Precision vs Recall tradeoff with concrete examples

Using ColumnTransformer correctly affects precision and recall:

  • Precision = TP / (TP + FP): How many predicted positives are actually positive.
  • Recall = TP / (TP + FN): How many actual positives were found.

Example: If categorical data is not encoded well, the model may confuse classes, lowering precision (more false positives) or recall (more false negatives).

Tradeoff: For spam detection, high precision is important (avoid marking good emails as spam). For disease detection, high recall is key (catch all sick patients).

What "good" vs "bad" metric values look like for this use case

After using ColumnTransformer:

  • Good metrics: Accuracy > 80%, Precision and Recall balanced above 75%, F1-score high (close to 1).
  • Bad metrics: Accuracy near random guess (e.g., 50% for binary), Precision or Recall very low (below 50%), indicating poor data handling.

Good metrics mean the mixed data was transformed well and the model learned patterns correctly.

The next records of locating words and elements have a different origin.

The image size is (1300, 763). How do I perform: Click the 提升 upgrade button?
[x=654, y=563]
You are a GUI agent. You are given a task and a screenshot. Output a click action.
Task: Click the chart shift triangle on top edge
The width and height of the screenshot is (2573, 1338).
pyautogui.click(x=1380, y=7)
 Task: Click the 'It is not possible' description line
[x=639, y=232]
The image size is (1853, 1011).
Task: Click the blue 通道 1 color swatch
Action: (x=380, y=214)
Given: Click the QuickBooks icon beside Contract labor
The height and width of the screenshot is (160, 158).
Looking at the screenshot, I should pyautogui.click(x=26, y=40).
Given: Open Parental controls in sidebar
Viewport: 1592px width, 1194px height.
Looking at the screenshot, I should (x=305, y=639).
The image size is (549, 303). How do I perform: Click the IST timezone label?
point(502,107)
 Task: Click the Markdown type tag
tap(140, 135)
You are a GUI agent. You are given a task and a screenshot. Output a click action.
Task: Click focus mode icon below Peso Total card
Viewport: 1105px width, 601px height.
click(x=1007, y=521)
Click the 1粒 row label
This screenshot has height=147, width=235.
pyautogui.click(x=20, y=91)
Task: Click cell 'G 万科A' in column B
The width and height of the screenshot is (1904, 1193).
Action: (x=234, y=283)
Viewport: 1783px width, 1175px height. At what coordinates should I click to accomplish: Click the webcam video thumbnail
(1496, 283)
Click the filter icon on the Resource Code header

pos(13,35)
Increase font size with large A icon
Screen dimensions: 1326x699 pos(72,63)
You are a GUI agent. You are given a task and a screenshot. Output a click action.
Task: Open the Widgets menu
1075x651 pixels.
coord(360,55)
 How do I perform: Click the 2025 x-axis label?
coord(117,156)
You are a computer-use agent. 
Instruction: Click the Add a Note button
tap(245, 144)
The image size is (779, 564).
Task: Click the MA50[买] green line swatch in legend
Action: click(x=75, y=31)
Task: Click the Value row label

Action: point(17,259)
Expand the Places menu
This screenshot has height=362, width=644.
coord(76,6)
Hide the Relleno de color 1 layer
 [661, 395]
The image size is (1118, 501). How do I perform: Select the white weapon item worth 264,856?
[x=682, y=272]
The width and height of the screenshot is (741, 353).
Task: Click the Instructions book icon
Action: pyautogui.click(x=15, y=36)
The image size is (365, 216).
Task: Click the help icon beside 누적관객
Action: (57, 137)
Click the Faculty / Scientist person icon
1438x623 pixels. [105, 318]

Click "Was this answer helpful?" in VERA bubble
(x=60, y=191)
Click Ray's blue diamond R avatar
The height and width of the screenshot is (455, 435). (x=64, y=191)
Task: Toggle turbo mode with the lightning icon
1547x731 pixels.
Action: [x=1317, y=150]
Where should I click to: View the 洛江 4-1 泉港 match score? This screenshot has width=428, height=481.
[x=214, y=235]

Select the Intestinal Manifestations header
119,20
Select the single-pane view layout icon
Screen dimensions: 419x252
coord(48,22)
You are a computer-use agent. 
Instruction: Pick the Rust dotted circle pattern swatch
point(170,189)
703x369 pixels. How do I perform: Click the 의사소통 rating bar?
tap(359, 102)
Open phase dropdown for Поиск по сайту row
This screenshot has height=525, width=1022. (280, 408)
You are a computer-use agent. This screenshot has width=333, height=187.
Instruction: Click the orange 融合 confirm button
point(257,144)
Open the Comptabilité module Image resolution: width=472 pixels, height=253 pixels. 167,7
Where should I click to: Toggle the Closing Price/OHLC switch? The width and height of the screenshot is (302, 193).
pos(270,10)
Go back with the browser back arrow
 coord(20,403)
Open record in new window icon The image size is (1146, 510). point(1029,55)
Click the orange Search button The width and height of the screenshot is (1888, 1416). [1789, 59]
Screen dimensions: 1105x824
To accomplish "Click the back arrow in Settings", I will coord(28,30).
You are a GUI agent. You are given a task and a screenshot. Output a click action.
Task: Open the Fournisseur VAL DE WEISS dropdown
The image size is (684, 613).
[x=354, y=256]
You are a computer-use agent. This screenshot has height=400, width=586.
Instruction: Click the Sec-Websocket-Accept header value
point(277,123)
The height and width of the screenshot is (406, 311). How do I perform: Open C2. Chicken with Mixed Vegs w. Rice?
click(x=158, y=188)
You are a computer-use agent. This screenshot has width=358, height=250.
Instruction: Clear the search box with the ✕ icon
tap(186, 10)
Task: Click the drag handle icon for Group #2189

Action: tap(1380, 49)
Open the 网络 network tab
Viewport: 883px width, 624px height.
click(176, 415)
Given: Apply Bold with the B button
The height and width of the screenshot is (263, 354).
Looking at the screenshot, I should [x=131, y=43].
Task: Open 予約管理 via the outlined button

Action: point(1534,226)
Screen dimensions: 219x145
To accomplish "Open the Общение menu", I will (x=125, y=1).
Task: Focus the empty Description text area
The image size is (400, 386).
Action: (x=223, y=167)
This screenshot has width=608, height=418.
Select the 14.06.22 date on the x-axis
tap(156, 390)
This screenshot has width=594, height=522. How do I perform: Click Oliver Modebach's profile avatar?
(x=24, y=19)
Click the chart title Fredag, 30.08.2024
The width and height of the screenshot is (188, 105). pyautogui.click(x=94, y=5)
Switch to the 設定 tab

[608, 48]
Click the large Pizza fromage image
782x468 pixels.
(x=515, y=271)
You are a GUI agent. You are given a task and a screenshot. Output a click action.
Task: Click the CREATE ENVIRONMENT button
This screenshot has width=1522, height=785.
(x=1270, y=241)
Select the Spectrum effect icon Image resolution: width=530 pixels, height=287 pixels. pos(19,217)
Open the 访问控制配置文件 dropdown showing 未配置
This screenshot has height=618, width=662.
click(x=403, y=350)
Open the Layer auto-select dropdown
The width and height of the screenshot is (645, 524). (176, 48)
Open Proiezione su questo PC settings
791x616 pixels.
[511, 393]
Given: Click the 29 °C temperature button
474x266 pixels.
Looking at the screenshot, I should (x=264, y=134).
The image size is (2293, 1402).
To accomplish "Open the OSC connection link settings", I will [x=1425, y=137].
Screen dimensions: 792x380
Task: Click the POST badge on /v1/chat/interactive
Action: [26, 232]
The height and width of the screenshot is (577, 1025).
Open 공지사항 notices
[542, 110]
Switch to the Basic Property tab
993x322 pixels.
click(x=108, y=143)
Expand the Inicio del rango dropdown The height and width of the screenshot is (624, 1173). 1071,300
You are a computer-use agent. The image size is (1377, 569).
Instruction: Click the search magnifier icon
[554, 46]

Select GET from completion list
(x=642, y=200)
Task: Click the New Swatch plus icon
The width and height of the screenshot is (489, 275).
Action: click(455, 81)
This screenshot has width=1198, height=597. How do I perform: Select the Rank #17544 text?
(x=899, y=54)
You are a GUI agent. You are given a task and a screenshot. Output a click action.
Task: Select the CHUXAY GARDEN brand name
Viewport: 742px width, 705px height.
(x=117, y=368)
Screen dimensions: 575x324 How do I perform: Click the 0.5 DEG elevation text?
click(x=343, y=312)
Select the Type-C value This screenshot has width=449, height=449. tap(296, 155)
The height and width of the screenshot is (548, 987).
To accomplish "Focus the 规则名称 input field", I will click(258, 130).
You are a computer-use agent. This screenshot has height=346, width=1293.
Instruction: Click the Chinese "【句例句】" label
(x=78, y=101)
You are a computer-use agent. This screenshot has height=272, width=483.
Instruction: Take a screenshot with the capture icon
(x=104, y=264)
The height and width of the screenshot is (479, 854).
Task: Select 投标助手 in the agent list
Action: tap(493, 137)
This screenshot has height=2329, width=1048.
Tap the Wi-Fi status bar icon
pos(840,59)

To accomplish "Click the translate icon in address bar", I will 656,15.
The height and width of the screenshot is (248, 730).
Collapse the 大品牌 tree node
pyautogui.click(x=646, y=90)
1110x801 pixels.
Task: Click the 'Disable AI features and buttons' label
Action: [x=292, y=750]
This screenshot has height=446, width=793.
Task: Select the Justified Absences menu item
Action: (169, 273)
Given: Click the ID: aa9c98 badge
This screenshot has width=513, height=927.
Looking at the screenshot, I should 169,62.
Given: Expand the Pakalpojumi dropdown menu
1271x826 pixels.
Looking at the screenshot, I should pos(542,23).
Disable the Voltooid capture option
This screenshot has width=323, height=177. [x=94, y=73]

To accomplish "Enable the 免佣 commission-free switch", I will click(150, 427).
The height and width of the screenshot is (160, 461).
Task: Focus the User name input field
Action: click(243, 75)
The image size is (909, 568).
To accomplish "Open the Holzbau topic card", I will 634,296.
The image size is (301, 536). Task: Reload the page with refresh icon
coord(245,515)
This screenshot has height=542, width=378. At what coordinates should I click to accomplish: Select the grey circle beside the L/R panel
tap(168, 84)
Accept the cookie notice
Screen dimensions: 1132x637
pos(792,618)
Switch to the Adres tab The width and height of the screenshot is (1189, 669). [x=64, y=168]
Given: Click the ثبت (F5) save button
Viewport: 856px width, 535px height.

Metrics pitfalls (accuracy paradox, data leakage, overfitting indicators)
  • Accuracy paradox: High accuracy can be misleading if classes are imbalanced. For example, if 95% data is one class, accuracy can be high but model useless.
  • Data leakage: If ColumnTransformer is fit on all data before splitting, test data leaks into training, inflating metrics.
  • Overfitting: Very high training accuracy but low test accuracy means model memorized training data, possibly due to improper transformations.
  • Ignoring data types: Not using ColumnTransformer properly can mix numeric and categorical data, hurting model performance.
Self-check question

Your model uses ColumnTransformer on mixed data. It shows 98% accuracy but only 12% recall on the positive class (e.g., fraud). Is it good for production? Why or why not?

Answer: No, it is not good. The low recall means the model misses most positive cases (fraud). Even with high accuracy, it fails to catch important cases, which is critical in fraud detection.

Key Result
ColumnTransformer improves model metrics by correctly processing mixed data types, but precision and recall must be balanced to ensure real-world usefulness.